Revlimid, Dexamethasone Combo Shows Benefits for Multiple Myeloma in Real-world Study
The combination of Revlimid (lenalidomide) and dexamethasone for the treatment of relapsed or refractory multiple myeloma showed similar benefits in routine clinical practice as it did in the clinical trials that led to its approval, new research shows.
The study, “Lenalidomide plus dexamethasone for patients with relapsed or refractory multiple myeloma: Final results of a non-interventional study and comparison with the pivotal phase 3 clinical trials,” was published in the journal Leukemia Research.
The Phase 3 clinical trials MM-009 and MM-010, which included 704 patients with relapsed or refractory multiple myeloma, demonstrated that Revlimid plus dexamethasone was better as a treatment combo than a placebo and dexamethasone.
A long-term analysis of both trials revealed that more patients responded to the combination than to dexamethasone alone (60.6% vs. 21.9%), and that it had a better complete response rate (15% vs 2%). The combination treatment also significantly delayed disease progression or death from 4.6 months to 13.4 months, and extended patients’ lives from 31.6 months to 38 months.
These findings led to Revlimid’s approval in combination with dexamethasone as a second-line therapy for patients who had received one prior line of therapy. However, the benefits of the combination in a real-world setting previously were unknown.
So, researchers at the Agaplesion Bethanien Hospital in Germany studied the benefits of Revlimid plus dexamethasone in 98 patients treated in routine clinical practices.
Patients in the study had a median age of 71, which was higher than the median ages of the pivotal Phase 3 studies (64 and 63, respectively). Among the patients studied, 47 received the combination as a second-line therapy, and 51 received it as a third-line or higher therapy.

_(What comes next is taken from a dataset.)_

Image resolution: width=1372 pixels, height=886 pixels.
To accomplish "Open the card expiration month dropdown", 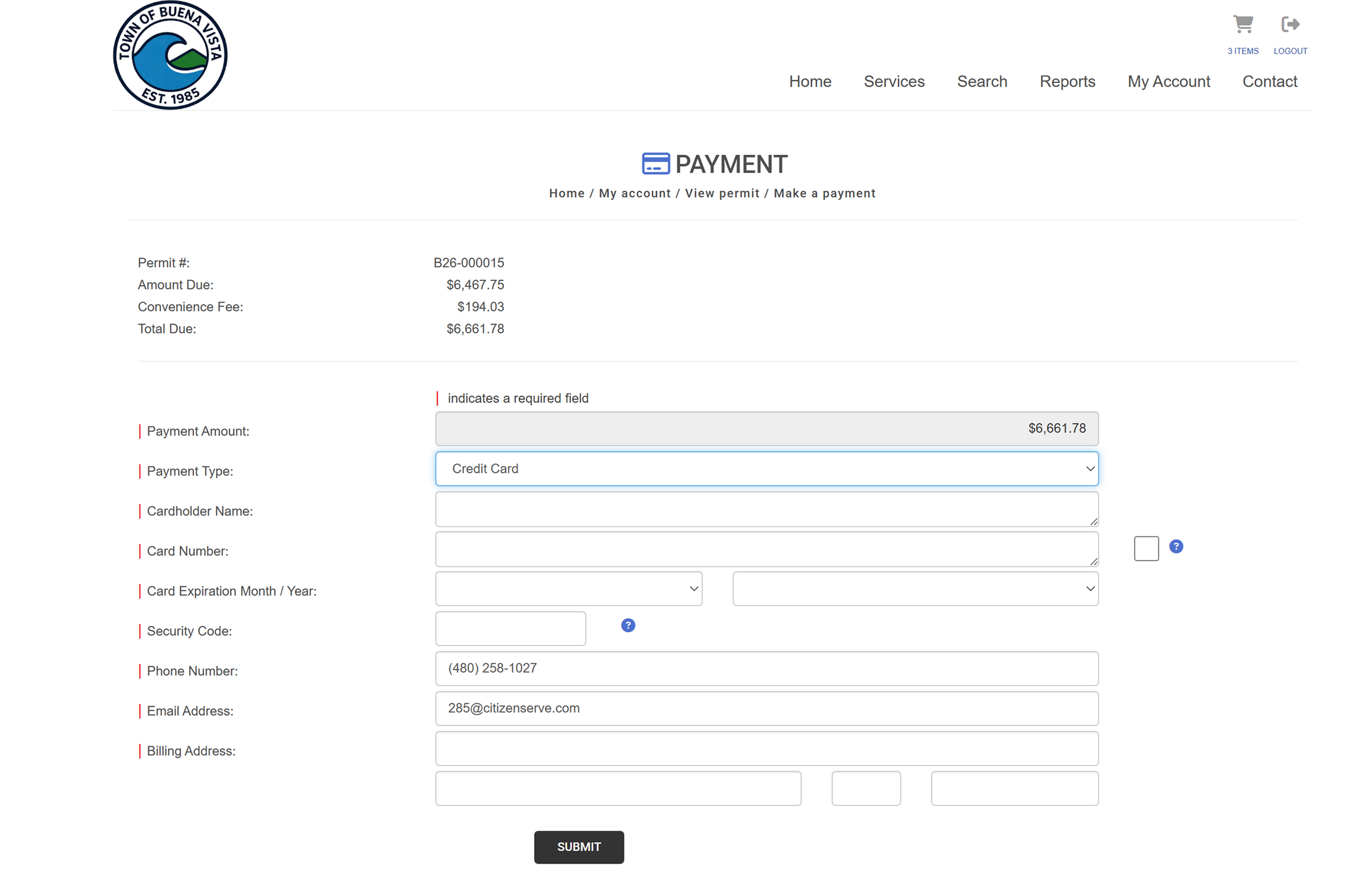I will [x=569, y=588].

Of the 98 patients, 60.2 percent responded to the therapy, with median overall survival at about 24.3 months.
Median survival, however, was longer in patients who had received only one prior therapy, at about 35.5 months. For those who had already received two or more prior therapies, the median overall survival was 21.1 months.
The treatment was discontinued in cases of tumor progression (37.8%), tumor remission (12.2%), toxicity (12.2%), or death (12.2%).
Common adverse events were anemia, low blood platelets, and low white blood cell counts. The results are comparable to those of the MM-009 and MM-010 Phase 3 clinical trials, researchers said.
Disease progression was observed in 34 percent of patients. The high rate of progressive disease seen in the study “may be linked to the advanced age that was higher than in the patient population in the registration trials,” researchers said.
A total of 61 patients received preventive treatment for thrombosis. However, seven experienced thromboembolic events (the formation of a clot in a blood vessel that breaks loose and is carried by the bloodstream to block another vessel).
Researchers recommended that preventive treatment for thrombosis should be required for all multiple myeloma patients receiving Revlimid plus high-dose dexamethasone. They also said biomarkers are needed for increased blood clotting to identify patients most likely to benefit from preventive thrombosis treatment.